> [Your instructions] Could you copy each line of the entries that contains "button"?

Recorded data:
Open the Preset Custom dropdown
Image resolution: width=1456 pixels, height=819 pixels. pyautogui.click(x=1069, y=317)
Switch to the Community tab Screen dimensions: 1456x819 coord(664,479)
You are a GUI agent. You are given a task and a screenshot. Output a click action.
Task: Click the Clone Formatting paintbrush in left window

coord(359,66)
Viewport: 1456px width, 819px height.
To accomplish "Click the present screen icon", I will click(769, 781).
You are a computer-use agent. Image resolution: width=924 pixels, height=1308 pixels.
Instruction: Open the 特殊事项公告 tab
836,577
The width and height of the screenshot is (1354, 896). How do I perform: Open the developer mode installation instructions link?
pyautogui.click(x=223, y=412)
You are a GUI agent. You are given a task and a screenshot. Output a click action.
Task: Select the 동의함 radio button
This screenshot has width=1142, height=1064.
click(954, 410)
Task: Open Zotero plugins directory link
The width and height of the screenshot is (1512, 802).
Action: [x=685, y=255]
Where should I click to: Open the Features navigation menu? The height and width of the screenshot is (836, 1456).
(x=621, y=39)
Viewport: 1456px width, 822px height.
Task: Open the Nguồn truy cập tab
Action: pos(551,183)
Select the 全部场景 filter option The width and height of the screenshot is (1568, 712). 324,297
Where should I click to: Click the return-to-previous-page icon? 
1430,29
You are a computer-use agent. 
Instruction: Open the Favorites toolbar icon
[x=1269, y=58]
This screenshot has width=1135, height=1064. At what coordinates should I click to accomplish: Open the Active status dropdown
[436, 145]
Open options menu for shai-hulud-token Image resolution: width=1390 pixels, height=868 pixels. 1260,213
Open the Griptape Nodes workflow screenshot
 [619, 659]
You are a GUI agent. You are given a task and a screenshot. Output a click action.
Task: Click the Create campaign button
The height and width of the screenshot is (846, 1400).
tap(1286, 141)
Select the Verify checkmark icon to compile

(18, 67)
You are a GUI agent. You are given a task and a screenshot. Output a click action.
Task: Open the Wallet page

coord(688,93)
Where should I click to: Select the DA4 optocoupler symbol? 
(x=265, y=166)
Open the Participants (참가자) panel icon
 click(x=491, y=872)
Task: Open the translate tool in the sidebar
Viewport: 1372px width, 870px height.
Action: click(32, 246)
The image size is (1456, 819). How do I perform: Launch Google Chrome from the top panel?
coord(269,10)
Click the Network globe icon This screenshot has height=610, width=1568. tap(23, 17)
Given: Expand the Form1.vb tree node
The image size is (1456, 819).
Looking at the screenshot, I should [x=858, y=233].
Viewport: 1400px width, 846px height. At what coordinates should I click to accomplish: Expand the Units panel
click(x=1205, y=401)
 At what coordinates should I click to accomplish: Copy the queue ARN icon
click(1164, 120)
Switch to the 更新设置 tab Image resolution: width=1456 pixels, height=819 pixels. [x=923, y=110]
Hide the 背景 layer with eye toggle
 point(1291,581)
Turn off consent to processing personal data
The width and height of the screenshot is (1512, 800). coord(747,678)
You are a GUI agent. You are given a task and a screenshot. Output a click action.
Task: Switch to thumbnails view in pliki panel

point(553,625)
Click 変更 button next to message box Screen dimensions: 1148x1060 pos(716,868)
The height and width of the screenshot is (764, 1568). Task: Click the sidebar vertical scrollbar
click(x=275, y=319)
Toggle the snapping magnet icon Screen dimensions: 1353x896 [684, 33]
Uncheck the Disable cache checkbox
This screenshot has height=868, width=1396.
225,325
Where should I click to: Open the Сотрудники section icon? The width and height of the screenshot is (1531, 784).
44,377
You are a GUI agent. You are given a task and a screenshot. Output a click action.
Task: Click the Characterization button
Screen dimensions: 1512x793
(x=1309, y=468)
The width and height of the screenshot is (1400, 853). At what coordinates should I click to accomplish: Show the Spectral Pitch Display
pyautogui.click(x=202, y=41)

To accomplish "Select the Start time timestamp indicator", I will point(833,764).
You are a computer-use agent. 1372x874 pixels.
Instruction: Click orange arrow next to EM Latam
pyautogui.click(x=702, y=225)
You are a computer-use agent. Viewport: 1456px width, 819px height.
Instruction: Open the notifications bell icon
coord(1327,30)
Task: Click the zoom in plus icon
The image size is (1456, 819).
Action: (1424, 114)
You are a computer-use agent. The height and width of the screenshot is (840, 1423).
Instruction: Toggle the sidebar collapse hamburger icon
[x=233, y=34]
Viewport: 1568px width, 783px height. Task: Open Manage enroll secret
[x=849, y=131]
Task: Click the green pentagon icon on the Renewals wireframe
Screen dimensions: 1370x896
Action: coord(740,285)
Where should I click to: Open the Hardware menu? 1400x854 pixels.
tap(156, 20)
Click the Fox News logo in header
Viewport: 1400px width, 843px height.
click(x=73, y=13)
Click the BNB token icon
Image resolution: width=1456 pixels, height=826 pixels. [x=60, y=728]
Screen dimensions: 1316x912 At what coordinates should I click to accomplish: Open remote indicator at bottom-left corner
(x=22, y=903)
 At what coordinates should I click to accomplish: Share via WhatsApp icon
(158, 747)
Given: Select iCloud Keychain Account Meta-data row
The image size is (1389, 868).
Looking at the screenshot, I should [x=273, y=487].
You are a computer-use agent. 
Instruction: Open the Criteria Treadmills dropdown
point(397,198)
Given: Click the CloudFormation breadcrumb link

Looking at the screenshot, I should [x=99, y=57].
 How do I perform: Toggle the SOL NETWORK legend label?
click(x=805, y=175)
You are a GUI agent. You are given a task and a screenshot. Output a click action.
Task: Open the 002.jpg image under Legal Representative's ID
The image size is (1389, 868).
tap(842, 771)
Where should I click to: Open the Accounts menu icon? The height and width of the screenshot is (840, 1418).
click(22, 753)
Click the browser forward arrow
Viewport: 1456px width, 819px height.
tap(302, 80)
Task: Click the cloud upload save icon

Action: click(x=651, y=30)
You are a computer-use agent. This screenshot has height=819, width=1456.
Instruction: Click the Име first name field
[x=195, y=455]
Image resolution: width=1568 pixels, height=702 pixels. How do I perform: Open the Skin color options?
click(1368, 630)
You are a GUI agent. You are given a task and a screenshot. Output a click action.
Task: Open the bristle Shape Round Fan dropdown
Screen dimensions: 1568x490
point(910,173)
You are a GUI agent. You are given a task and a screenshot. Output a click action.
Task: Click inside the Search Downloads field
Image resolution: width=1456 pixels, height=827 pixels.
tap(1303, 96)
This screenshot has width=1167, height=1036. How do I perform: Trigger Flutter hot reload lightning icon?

> [Solution for this problem]
Task: Select the 동의함 radio button
Task: Click the Create campaign button
Click 変更 button next to message box Screen dimensions: 1148x1060 pos(716,868)
Task: Click the Characterization button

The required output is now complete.